Beethoven rocked the edges! I believe I hears Kurt's applause. ~R~
A toast to Ludwig--and to Kurt!
The guy never goes out of style!
owl---that's really true---pretty intense pair these two.

Chuck those are brilliant quotes that say a lot. I can listen to Beethoven, Coltrane, Duane Allman, Townes VanZandt, Johnny Cash, Chuck Berry and on and on and I hear all of them echoing Beethoven's quote.

AHP--From what I know, both of them would join us in that!
makes me want to stand on the edge.
You did them both proud, with your own words and this magnificent music.
Skel--that's me standing right next to you!

Thanks Jim!

bob--mine too

Sally--Anybody who writes tunes like that has got to be remembered!
Happy Birthday, Ludwig!
I adore Kurt Vonnegut and that is a fantastic quote.
Joy, beautiful spark of the gods,
Daughter of Elysium,
Drunk with fire,
We beseech thy heavenly countenance!

Be embraced, all ye millions,
With this kiss for the entire world!
Brothers, beyond the firmament
A loving Father must surely dwell!

Be embraced
With this kiss for the entire world!
Joy, beautiful spark of the gods!
Daughter of Elysium,
Joy, beautiful spark of the gods!

Happy birthday, Herr Beethoven! And Roger, thanks for this reminder.

(BTW, I was listening to a little bit of his 7th Symphony just a few hours ago!)
After all these years, the Ninth's beauty can still give me chills.
I'll have to listen another time (at work now).

Great quote, great tribute!
:-)
Shiral---I figured you two were on a first name basis!

Gwen--I see a bit of Vonnegut in our work!

Hey Herr Schiller from Norhtern Illinois-- Nice piece of poetry! The 7th blows me away as well. I've had the old guy on all day and it's been a good day.

SM--It's worth it! Trust me. Guy really kicked it into high gear.

STIM--It doesn't go away.
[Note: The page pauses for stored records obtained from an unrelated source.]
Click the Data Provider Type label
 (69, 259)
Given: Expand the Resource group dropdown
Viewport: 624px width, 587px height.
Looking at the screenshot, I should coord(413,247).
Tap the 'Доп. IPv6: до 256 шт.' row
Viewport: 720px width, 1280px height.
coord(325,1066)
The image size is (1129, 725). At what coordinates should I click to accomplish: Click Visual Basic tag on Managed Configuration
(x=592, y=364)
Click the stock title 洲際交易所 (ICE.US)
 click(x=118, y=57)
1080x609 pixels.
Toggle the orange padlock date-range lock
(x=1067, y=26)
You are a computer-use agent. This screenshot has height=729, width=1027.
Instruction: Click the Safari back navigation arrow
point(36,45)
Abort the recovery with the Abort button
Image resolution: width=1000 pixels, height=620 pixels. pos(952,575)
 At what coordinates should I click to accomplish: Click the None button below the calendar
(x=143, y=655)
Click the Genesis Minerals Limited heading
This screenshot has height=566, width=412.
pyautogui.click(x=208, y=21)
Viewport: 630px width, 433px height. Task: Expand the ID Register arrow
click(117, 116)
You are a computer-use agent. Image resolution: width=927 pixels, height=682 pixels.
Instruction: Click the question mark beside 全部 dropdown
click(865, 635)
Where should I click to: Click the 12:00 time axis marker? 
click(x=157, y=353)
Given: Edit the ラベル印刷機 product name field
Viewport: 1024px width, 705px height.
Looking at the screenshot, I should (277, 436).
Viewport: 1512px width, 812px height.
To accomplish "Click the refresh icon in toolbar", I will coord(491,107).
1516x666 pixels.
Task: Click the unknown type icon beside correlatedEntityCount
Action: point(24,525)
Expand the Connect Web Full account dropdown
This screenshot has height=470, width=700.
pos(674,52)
Not many things you can say that about.
swoon to kurt vonnegut. thanks, chi.

a couple years ago, the boy went thru a beethoven phase, he called him baythoven, with a th sound. and he would play it and say, "now listen to this part listen to this part!" peer pressure has put an end to that....
Roger: One of the highlights of my life was last spring when I got to see and hear with my daughter the Hudson Valley Philharmonic perform The Ninth, complete with a vast chorus. Recorded versions (and I have about a dozen of them) never fail to move me. But to hear it in person was to die for - or at least cry for. I'm a pushover in the tears department, and Annie, knowing what to expect, was only mildly embarrassed by her close-to-bawling old dad, who might have been the last guy to stop clapping and shouting. No one will ever convince me that Western or Eastern or Northern or Southern Music has ever produced a more powerful, more sublime or more inspiring song that The Ninth.Vonnegut got it right -- I'll wager he was listening to The Ninth when he wrote those words.

Thanks for the birthdays reminders.
Thanks Jane---He is one of Indiana's proudest sons!

Jeremiah--gotta agree with you. Live in person beats all. As does hearing the whole thing.
Roger, Beethoven's an old fave of mine. =o) Nobody's better at combining the Sturm und Drang and the moments of beauty than he is. And you gotta love the way he dissed Napoleon in the dedication to the Eroica Symphony
Thanks for this one.
Personally, I've always enjoyed Kurt Vonnegut's brief cameo in the Rodney Dangerfield movie, Back to School, filmed in 1986 at UW/Madison. Happy Birthday, Ludwig- for a deaf guy, you made some incredible music that people with perfect hearing couldn't even dream of creating!